**TASK ITEM:**
All the lines below need to be output exactly, apart from any images.

**DATA SUPPLIED:**
+ + + +

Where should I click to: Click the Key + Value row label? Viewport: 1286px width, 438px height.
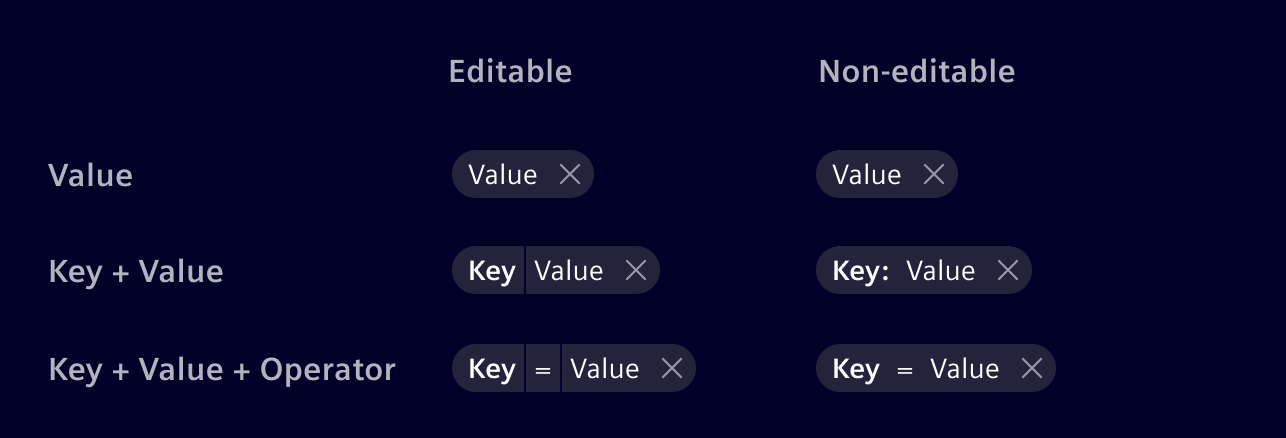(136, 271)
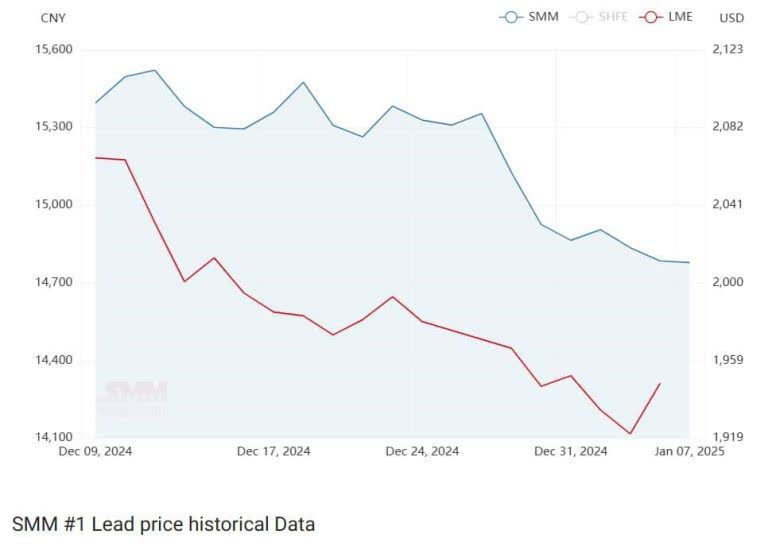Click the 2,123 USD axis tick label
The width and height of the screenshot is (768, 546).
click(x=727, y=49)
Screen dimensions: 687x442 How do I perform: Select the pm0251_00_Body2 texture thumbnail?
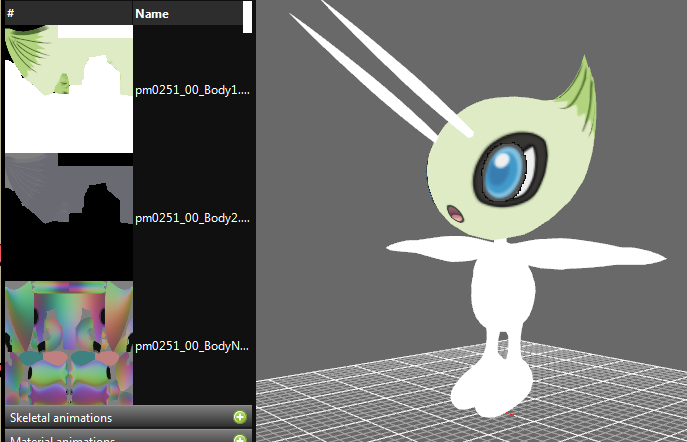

+ + + +

**TASK SOLUTION:**
Where should I click to: Click the Key + Value row label? Viewport: 1286px width, 438px height.
(136, 271)
Click the 2,123 USD axis tick label
The width and height of the screenshot is (768, 546).
click(x=727, y=49)
Screen dimensions: 687x442 How do I perform: Select the pm0251_00_Body2 texture thumbnail?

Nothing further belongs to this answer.